Albert Whiting became the licensee of the Court House Hotel and married Betty Cumming in 1959. They ran the hotel together for the next 20 years.

1960
The population of Port Douglas was about 100

1962
June. The Port Douglas School closed

1963
June 22. A Cobb and Co coach re-enacted its trip to Melbourne

1968
The Government sold the court house and the police cells to Betty and Albert Whiting and they were removed to beside the Court House Hotel.

1979
The first daily cruise to Low Isles began with the Martin Cash

1980
The Shipwreck Museum was opened by Ben Cropp on the council wharf

1982
Aug 29. Quicksilver began the first daily cruise to the Outer Barrier Reef.

1984
Cairns International Airport was opened
Quicksilver’s first mooring platform was anchored at Agincourt Reef

1987
Oct.

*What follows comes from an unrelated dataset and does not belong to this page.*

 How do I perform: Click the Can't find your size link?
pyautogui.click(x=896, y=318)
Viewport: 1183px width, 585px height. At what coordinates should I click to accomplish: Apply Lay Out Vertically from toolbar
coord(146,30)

The Sheraton Mirage resort, developed by Christopher Skase, officially opened

1989
St Mary’s was moved to the park and named St Mary’s by the Sea.
Aug. A 3 month long domestic pilots’ dispute halted the growth of tourism

1991
The population of Port Douglas was 2,500 and the Shire was 9,867.
The Mossman Court House and cells were sold and moved to Port Douglas to become the Clink Theatre

1992
Nov. The Clink Theatre opened

1993
The Port Douglas Court House was returned to the police reserve and restored for use as a museum. It is the second oldest building in Port Douglas after the school house, both being completed in November 1879

2000
The old Shire Hall was removed from Macrossan Street by a private purchaser and relocated in Craiglie. The Outrigger Heritage was built on the site.
Brian Ray’s group renovated and remodelled the Court House Hotel

2001
Ex-President Clinton was in the bar of the Central Hotel at the time of the 11th Sept destruction of the New York World Trade Centre towers.